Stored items
•••

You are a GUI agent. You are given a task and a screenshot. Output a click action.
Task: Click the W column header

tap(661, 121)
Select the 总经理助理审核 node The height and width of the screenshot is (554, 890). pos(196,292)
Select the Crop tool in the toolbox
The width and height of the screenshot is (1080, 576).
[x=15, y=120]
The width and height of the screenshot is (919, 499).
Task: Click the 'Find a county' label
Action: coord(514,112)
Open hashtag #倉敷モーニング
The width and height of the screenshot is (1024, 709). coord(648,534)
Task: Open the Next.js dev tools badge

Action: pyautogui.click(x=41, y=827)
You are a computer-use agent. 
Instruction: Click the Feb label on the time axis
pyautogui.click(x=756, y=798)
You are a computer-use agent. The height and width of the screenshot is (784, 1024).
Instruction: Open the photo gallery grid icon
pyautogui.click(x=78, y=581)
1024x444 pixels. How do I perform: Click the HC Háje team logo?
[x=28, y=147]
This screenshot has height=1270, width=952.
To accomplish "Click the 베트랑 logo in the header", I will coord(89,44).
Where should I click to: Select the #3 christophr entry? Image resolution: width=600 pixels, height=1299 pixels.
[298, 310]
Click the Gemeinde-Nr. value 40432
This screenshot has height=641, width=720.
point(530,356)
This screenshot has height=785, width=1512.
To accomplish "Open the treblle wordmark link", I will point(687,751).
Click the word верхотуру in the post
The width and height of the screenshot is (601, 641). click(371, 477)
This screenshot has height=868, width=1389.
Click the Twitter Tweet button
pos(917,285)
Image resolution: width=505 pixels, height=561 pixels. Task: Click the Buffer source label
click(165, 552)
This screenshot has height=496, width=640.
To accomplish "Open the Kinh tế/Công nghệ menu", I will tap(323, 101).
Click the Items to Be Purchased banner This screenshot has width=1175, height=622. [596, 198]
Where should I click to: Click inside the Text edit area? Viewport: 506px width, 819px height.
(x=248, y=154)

•••

■ **REQUIREMENT**: Each line from the one that contains "This screenshot has height=868, width=1389." through the end of the records must be repeated exactly. No other line belongs in the answer.

■ **WRITTEN RESPONSE**:
This screenshot has height=868, width=1389.
Click the Twitter Tweet button
pos(917,285)
Image resolution: width=505 pixels, height=561 pixels. Task: Click the Buffer source label
click(165, 552)
This screenshot has height=496, width=640.
To accomplish "Open the Kinh tế/Công nghệ menu", I will tap(323, 101).
Click the Items to Be Purchased banner This screenshot has width=1175, height=622. [596, 198]
Where should I click to: Click inside the Text edit area? Viewport: 506px width, 819px height.
(x=248, y=154)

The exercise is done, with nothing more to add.